Knowing the venture capitalist could talk anyone into just about anything, she laughed and gave in. “Fine. Figure out what you want, and make it quick. But then we’re even, Caleb.”

They weren’t even. She owed him much more than an early breakfast, and they both knew it.

Having gotten his way as he always did, he smiled. “The usual for me.”

“Me, too,” Jake said.

Ivy nodded and turned her attention to the third man.

She’d never seen him before; she most certainly would have remembered. Like Caleb and Jake, he was in running gear that fit his leanly muscled bod—one that he held in a way that suggested military or cop. The always-on-alert, scared little kid she’d once been sent an automatic warning to her brain. Danger, Will Robinson!

But she was no longer helpless, she reminded herself. She no longer had to pretend to be tough and brave. She was tough and brave. So she kept her smile in place, forcing herself to relax. She had nothing to hide. Everything she did these days was on the up and up—she’d made sure of it.

And it wasn’t exactly a hardship to look at him. His smile certainly was heart-stopping as he added his charm to both Caleb’s and Jake’s. And there was considerable charm. He had dark eyes and dark hair cut short, and in spite of his smile, when those eyes met hers, they gave nothing of his thoughts.

Yep, cop, she thought. Too bad . . .

ALL KEL O’DONNELL KNEW was that his body ached like a son of a bitch. Pushing it for a five-mile full-out run hadn’t been the smartest of ideas after what he’d been through. But his more immediate problem was that if he didn’t get food, and fast, his stomach was going to eat itself.

The woman in the taco truck turned to him for his order. “And you?” she asked, her voice slightly amused, as if life wasn’t to be taken too seriously, especially while ordering tacos.

But he was taking this very seriously, as his hunger felt soul-deep. “What do you suggest?” he asked.

Her light green eyes slid to the menu written on the side of the truck, the menu she’d probably written herself.

Not one to waste words then. Something they had in common. “I mean, what’s good?” he asked.

This caused twin groans from his cousin Caleb and their longtime friend Jake, which Kel ignored.

Not his server, though. She quirked a single brow, the small gesture making him feel more than he had in months. Certainly since his life had detonated several months ago, when he’d chased after a suspect and then been hit by the getaway car, getting himself punted a good fifteen feet into the air. No worries—the asphalt pavement had broken his fall, which was when he’d realized he’d been duped by a dirty cop. And not any dirty cop, but a longtime friend and also his partner, nearly costing him his career.

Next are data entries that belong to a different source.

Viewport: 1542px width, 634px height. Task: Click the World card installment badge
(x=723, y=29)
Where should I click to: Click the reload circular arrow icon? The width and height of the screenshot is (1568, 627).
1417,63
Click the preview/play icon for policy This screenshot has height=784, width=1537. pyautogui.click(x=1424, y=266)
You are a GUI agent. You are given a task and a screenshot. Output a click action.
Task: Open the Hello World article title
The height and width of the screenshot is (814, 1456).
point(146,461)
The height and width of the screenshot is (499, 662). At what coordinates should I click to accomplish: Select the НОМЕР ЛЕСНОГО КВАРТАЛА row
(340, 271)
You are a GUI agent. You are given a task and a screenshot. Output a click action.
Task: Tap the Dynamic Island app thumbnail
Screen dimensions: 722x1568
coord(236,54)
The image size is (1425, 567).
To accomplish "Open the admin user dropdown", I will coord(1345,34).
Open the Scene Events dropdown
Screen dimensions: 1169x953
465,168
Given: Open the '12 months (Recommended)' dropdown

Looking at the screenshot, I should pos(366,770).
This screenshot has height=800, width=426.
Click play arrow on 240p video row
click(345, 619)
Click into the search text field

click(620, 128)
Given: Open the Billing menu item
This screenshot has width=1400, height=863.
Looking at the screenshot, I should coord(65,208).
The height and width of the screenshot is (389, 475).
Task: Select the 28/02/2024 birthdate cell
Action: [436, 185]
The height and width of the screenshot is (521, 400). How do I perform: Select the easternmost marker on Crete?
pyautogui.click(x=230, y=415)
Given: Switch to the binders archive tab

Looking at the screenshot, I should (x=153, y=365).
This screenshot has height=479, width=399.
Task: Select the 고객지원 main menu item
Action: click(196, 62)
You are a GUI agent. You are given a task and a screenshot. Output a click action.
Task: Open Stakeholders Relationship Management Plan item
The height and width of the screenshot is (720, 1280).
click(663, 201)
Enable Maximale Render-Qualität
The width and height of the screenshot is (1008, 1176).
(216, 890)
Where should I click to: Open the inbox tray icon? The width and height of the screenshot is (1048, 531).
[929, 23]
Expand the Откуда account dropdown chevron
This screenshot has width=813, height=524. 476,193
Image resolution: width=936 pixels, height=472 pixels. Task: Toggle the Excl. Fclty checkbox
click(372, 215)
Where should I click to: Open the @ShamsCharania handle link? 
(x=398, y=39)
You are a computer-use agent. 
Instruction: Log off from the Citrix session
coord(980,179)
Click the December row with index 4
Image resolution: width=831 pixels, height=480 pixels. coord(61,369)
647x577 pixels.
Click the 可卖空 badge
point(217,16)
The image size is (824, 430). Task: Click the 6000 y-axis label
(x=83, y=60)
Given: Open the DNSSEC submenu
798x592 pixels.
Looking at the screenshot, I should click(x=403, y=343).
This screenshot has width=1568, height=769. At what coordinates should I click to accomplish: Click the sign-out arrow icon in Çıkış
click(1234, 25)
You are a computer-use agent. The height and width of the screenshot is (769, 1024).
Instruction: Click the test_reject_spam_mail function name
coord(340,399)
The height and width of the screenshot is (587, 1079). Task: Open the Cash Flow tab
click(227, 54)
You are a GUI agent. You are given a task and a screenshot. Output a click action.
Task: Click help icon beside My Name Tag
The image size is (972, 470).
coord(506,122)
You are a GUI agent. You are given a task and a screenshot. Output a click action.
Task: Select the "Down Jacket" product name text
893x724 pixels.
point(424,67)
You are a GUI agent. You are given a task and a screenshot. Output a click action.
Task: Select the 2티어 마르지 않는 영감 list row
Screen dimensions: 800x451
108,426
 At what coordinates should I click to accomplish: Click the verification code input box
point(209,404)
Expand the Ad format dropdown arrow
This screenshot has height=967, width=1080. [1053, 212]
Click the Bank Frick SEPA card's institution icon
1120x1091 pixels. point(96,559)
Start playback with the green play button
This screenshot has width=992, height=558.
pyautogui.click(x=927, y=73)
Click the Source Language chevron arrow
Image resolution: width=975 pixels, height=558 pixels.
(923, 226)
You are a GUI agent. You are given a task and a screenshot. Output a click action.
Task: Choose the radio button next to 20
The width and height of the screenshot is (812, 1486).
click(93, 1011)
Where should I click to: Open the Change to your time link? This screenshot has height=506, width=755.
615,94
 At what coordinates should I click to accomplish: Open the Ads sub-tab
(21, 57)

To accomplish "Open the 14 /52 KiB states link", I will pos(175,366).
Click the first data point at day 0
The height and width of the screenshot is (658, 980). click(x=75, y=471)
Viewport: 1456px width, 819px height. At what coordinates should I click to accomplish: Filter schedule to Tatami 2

But hell, at least his life wasn’t on the line this time, or his livelihood. It was just a pretty woman giving him some cute, sexy ’tude while waiting for him to choose between avocado and bacon tacos and spicy green eggs and ham tacos.

She glanced over at his running partners.

“You’re going to have to excuse my dumbass cousin, Ivy,” Caleb said. “Kel hasn’t lived in San Francisco for a long time and doesn’t know that you’ve got the best food truck in all of Cow Hollow. Hell, in the whole Bay Area.”